## Material provided
[Start]
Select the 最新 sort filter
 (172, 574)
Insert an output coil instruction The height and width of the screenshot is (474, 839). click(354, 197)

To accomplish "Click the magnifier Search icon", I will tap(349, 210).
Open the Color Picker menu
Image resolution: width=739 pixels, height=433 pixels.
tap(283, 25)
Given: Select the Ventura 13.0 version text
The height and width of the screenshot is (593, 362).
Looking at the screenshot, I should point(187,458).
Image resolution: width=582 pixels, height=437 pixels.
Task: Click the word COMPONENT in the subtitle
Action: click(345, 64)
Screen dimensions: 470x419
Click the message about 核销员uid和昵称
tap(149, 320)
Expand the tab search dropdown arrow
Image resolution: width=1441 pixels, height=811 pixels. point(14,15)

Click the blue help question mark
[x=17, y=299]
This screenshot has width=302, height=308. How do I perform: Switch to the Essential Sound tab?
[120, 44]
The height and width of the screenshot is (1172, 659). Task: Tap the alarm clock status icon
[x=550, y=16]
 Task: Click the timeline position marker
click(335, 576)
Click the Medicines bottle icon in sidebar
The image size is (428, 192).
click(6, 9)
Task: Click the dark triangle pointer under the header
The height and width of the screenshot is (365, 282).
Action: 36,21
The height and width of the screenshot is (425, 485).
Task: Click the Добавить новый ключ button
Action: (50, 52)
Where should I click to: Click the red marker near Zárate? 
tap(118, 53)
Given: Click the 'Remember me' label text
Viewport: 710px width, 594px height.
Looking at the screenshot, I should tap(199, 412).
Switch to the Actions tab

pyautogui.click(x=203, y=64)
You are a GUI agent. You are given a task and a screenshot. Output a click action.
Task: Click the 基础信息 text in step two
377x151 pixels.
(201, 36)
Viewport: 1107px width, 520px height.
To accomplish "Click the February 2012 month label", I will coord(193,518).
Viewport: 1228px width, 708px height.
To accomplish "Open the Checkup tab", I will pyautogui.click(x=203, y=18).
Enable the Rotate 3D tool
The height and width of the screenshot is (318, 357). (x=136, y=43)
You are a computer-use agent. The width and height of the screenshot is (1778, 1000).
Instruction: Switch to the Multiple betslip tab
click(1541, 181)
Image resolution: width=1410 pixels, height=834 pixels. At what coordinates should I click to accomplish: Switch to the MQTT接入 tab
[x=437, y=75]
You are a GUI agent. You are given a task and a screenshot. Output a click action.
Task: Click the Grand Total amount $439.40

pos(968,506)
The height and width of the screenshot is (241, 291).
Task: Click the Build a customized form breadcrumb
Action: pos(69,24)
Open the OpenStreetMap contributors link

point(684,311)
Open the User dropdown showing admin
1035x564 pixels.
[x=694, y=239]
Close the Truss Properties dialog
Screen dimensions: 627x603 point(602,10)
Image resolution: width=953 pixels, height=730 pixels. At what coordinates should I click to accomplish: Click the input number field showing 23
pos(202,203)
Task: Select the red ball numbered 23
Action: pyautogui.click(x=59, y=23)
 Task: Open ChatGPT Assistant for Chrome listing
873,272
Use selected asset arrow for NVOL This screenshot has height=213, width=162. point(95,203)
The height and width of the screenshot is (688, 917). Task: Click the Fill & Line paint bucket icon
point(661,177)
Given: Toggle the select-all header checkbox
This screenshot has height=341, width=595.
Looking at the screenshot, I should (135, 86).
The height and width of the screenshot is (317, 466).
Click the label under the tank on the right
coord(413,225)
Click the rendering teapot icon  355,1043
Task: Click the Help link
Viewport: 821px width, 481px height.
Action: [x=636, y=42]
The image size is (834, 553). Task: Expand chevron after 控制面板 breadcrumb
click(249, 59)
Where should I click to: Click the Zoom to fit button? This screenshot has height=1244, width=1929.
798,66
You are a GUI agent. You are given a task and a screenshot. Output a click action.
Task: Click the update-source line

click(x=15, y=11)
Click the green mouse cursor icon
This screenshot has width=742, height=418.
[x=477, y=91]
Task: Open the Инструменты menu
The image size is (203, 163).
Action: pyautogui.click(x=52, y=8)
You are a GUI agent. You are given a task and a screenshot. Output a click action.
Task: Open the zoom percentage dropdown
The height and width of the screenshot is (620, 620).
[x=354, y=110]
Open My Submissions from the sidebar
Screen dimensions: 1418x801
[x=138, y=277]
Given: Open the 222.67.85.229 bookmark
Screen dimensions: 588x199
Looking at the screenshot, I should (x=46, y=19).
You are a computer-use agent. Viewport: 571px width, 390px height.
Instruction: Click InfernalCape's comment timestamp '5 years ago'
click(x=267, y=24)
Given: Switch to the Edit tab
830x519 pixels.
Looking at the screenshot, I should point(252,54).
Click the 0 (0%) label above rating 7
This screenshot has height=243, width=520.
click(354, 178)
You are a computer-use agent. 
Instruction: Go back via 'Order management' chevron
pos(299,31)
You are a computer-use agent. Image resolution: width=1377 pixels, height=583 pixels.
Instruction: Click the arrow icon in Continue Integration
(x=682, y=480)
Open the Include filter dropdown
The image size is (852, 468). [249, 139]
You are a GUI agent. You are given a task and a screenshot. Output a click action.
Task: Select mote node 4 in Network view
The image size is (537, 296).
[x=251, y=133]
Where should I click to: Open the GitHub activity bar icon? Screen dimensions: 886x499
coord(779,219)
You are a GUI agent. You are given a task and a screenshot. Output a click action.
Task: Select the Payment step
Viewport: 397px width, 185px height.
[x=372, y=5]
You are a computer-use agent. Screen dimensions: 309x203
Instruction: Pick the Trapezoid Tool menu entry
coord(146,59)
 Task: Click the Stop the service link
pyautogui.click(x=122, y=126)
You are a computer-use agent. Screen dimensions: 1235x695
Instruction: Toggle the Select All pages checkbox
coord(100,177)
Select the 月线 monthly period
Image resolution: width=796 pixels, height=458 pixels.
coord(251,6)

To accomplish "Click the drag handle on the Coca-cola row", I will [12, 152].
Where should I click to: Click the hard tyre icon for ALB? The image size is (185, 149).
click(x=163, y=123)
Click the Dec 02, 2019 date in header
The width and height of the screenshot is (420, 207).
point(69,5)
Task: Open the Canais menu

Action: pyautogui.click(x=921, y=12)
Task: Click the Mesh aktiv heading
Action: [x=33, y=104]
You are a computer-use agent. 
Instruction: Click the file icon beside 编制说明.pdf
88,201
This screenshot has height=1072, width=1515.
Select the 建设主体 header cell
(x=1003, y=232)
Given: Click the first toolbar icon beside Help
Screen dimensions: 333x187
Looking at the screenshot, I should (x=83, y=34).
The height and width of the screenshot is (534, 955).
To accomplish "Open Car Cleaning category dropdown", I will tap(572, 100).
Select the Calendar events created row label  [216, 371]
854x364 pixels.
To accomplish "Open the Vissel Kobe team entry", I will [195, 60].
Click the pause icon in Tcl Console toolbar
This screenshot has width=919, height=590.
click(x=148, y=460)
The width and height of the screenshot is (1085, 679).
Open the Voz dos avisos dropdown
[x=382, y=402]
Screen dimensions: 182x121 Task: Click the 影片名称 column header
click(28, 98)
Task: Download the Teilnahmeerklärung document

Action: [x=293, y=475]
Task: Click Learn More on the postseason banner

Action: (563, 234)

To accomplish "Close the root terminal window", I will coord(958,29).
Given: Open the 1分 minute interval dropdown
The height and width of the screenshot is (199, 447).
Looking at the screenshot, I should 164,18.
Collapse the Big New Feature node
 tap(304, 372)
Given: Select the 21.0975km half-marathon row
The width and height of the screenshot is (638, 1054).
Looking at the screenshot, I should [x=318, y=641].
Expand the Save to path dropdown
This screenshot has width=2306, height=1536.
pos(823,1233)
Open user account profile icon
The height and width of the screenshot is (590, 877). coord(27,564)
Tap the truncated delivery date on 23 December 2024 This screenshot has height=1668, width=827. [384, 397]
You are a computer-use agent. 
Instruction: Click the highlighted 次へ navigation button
[End]
## Exercise details
Locate each line of the data above that contains the word "This", and copy those lines.

## The reply
This screenshot has width=302, height=308. How do I perform: Switch to the Essential Sound tab?
Use selected asset arrow for NVOL This screenshot has height=213, width=162. point(95,203)
This screenshot has height=341, width=595.
Where should I click to: Click the Zoom to fit button? This screenshot has height=1244, width=1929.
This screenshot has width=742, height=418.
This screenshot has height=243, width=520.
This screenshot has height=1072, width=1515.
This screenshot has width=919, height=590.
This screenshot has width=2306, height=1536.
Tap the truncated delivery date on 23 December 2024 This screenshot has height=1668, width=827. [384, 397]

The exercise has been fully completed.